Do you think this could ever happen to you? Is it possible that the government could stumble across something fishy when performing a routine surveillance of your private business records, or of a conversation or e-mail exchange with a client? Could your local arm of the “Joint Terrorism Task Force” (a Department of Homeland Security creation that urges local law enforcement agencies to report, among others, those engaged in lawful protest and dissent) have deemed any of your clients — or perhaps you — as a potential terror threat? What if there’s yet another crime lab mistake, faulty fingerprint identification, misinterpreted intercepted conversation, or bogus lead that points to you? Would anyone in law enforcement or the prosecutor’s office perhaps be willing to proceed to have you checked out in the name of preventative national security?

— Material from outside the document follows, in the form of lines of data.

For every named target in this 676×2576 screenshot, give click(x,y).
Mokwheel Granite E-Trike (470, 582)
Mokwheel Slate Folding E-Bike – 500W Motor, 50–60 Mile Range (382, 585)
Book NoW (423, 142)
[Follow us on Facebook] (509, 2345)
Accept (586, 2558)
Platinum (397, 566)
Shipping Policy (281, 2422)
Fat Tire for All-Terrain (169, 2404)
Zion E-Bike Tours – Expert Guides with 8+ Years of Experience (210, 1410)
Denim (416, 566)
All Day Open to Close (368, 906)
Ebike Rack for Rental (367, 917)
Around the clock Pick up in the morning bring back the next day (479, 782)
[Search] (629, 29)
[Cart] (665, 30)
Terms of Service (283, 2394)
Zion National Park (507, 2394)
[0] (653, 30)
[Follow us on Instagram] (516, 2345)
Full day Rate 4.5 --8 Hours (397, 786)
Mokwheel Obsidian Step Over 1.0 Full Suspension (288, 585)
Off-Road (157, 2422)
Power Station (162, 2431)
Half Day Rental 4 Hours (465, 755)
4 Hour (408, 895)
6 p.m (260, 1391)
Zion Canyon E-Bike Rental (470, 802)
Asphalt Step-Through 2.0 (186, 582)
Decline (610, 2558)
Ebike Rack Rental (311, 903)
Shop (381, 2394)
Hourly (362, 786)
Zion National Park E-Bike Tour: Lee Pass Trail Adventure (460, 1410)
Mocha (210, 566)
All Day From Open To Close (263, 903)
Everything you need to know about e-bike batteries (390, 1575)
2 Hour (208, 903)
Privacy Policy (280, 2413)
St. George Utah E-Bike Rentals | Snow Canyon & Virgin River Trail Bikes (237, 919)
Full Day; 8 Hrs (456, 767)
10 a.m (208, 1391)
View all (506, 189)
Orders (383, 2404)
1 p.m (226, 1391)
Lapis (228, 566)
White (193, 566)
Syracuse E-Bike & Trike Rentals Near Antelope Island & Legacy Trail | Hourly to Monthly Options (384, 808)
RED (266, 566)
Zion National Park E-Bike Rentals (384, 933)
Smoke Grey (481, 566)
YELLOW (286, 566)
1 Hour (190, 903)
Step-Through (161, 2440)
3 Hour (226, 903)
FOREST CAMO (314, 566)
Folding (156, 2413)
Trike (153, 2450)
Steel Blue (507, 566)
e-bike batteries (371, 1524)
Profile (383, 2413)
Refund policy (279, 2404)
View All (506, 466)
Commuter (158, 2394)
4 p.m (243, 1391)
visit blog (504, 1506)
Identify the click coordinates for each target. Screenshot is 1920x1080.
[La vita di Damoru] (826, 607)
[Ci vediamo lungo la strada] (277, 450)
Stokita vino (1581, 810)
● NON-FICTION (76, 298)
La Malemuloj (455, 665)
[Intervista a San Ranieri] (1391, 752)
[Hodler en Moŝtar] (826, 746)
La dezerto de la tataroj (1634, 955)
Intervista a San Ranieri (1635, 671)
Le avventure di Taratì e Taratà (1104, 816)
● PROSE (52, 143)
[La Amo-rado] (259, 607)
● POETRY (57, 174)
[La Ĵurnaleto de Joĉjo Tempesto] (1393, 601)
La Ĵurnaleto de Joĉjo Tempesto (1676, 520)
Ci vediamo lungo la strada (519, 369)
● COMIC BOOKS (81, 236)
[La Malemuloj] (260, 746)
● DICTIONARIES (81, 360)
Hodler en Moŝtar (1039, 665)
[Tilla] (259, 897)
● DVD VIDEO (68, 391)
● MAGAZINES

It’s pitiful how quick the government is, under President George Bush and Attorney General John Ashcroft, to totally disregard basic American freedoms in the name of their misguided and counterproductive “War on Terror.” Given the circumstantial evidence and misleading leaks from the FBI, Brandon Mayfield should consider himself lucky to be free and cleared of any relation to the Madrid bombing. For there are many more like him — uncharged and innocent yet held against their will — who do not have a law degree, do not have people who can advocate for them, do not speak English, do not have loved ones who know their location, and/or may not even be U.S. citizens, who haven’t been so lucky. In the vast majority of cases, we will never know exactly how the rights of these hundreds and thousands were blatantly, willfully — and remorselessly — ignored by the Bush Administration.
The United States of America was built on the concept of individual freedom from government tyranny. President Bush calls himself a defender of freedom? The Founding Fathers must be rolling in their graves.
“The Criminal Justice System is Broken” has been the theme of my tenure as NACDL President. As criminal defense lawyers we’re confronted with this truth every day. I feel privileged to have been able to use this column to share my concerns, help you focus on the issues, and identify the means necessary to mend this broken system. I hope you’ve found these columns useful, and I hope the spirit with which I have written will stay with you throughout your lifetime.